TEXT SEGMENT:
--- start ---

Lorentz harmonics and `index' spinors). Before presenting a
general formula, let us consider several simple examples.

\subsubsection*{s=0}
The spin zero quantum state of the tensorial superparticle is described by the
$n=0$ component $\phi_0(\l_A\bar\lambda_{\dot A})$ of \p{31}. To get its
coordinate representation we just multiply $\phi_0(\l_A\bar\lambda_{\dot A})$
by $\exp{(ix^mP_m)}$ (where $P_m$ is defined in \p{32}) and integrate over
$\l_A$ and $\bar\lambda_{\dot A}$
\be\label{33}
\phi(x)={1\over {2\pi}}\int\,d^2\lambda \,d^2\bar\lambda\,
 e^{ix^mP_m}\,\phi_0(\l_A\bar\lambda_{\dot A}), \quad
 P_m=2\lambda\sigma_m\bar\l\,.

--- end ---

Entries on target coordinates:
--- start ---

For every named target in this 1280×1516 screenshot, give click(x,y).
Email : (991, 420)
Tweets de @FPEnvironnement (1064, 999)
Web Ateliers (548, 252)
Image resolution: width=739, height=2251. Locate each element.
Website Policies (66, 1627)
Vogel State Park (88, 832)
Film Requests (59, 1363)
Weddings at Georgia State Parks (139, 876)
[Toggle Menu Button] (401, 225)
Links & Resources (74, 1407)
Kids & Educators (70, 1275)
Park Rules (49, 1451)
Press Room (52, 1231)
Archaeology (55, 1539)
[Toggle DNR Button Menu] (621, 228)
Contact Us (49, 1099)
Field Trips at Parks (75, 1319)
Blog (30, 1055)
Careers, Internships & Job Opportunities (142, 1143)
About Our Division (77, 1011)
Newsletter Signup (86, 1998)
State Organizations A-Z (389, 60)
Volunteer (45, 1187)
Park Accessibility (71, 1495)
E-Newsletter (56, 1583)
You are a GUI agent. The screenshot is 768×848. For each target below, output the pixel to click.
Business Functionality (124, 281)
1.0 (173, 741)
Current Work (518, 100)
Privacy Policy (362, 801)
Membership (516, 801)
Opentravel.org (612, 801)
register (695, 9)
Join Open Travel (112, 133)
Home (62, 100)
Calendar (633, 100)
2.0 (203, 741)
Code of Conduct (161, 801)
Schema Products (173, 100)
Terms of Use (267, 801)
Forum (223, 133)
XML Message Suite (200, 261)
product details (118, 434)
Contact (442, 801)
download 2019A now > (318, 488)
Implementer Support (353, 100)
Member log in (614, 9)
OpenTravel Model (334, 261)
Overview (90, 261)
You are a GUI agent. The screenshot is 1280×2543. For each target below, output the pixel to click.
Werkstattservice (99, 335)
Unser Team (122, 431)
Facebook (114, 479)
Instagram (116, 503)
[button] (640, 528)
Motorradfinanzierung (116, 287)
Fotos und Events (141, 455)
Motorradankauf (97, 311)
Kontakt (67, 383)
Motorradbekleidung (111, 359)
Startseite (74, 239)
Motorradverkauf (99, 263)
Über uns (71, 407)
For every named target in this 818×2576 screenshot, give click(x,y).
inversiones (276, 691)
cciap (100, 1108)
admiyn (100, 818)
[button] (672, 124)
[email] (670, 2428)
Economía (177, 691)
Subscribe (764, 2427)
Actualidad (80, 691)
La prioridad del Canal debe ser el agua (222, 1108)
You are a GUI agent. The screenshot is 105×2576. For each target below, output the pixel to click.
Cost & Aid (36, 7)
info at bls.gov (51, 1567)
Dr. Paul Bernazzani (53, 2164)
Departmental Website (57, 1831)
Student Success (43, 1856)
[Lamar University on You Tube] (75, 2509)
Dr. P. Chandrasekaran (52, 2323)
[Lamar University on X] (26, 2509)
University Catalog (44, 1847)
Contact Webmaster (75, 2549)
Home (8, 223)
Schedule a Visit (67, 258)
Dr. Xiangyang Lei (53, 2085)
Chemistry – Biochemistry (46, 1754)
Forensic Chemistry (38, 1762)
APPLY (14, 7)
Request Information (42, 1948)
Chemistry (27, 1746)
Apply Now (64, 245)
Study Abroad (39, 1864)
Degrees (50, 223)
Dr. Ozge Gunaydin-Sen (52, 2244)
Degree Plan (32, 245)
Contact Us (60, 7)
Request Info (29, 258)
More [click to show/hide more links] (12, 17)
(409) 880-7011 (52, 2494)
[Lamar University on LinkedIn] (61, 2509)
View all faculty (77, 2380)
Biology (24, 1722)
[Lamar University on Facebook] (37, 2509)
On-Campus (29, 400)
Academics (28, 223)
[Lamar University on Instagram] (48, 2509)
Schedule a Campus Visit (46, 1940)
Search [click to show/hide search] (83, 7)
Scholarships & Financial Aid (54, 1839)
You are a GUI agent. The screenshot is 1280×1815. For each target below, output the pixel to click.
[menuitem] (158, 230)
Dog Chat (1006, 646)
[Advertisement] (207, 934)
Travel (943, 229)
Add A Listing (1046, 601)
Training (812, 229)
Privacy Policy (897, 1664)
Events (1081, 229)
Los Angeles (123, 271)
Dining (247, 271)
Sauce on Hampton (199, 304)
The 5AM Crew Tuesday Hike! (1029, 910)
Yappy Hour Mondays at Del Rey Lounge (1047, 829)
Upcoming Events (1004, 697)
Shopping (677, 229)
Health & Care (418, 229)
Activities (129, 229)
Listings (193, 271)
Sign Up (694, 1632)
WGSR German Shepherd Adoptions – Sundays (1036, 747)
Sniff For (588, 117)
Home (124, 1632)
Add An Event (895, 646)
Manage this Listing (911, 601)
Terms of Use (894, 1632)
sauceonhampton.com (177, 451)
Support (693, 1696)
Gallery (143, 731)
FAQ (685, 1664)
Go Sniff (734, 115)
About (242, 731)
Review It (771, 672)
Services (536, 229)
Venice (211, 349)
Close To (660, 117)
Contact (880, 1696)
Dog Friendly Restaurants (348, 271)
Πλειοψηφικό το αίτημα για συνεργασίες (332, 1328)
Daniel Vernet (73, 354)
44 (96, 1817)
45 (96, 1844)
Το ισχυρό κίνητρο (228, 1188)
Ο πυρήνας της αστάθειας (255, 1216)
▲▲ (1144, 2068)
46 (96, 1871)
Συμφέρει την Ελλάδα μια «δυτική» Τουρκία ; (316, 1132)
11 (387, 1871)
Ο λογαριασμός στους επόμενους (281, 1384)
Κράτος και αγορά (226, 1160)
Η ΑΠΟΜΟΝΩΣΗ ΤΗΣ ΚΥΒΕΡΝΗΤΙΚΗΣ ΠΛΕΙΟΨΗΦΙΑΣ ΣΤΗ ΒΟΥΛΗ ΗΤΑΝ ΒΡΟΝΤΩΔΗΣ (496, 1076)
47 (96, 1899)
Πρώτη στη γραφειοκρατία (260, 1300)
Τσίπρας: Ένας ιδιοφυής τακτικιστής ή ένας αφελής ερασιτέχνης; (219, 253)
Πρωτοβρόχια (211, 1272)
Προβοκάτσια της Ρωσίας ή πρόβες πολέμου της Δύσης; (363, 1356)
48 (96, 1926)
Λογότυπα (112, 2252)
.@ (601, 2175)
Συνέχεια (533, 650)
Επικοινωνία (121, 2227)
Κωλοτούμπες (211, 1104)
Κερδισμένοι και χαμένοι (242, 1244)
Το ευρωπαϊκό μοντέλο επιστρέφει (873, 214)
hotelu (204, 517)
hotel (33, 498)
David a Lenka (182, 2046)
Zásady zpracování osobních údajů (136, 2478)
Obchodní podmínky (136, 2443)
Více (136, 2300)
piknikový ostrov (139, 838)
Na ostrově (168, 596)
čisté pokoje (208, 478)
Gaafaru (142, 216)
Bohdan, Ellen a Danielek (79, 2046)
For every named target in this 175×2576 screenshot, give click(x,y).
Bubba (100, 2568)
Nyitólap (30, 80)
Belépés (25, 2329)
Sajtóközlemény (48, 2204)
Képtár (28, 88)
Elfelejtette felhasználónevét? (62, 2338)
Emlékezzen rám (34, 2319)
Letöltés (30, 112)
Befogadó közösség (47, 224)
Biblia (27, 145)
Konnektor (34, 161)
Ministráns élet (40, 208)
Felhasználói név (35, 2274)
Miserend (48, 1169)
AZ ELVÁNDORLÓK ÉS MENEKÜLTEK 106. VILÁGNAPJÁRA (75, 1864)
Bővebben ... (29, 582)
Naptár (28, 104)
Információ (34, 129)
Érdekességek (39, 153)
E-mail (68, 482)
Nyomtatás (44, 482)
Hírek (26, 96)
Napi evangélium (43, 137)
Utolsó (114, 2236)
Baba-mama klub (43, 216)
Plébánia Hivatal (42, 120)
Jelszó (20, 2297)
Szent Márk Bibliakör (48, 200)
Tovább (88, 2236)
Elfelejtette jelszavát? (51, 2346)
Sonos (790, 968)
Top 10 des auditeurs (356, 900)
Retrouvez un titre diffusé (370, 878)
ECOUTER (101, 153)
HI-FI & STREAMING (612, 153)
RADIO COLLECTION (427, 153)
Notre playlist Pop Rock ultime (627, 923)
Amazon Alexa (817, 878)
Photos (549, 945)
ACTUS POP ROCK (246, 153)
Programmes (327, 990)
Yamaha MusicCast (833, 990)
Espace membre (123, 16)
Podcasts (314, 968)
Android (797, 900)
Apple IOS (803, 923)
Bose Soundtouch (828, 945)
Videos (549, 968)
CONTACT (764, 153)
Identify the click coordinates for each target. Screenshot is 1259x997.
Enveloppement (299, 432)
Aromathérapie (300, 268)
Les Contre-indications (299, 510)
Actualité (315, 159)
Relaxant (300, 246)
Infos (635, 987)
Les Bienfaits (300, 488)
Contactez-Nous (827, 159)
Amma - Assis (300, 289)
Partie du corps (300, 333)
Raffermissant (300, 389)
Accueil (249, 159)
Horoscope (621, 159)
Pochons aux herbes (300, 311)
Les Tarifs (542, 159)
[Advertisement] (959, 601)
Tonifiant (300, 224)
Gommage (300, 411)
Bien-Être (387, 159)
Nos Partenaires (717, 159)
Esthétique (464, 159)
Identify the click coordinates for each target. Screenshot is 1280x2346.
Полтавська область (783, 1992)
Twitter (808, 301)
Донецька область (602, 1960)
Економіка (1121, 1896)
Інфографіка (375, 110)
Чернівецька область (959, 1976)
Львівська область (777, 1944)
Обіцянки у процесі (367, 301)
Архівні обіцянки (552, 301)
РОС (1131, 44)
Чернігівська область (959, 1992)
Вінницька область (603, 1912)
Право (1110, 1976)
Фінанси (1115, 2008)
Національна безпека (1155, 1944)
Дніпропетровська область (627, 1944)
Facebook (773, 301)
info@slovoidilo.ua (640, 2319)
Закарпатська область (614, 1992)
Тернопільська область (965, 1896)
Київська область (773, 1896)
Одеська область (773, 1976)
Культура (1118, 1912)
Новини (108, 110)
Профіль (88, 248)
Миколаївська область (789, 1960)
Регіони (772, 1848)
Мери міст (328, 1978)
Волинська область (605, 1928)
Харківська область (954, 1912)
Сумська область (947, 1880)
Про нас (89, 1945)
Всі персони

--- end ---

TO BE DONE: According to the text segment on the spin zero state, what is $\phi_0$ multiplied by to get its coordinate representation?

ANSWER TO THE TASK: It is multiplied by $\exp(ix^mP_m)$.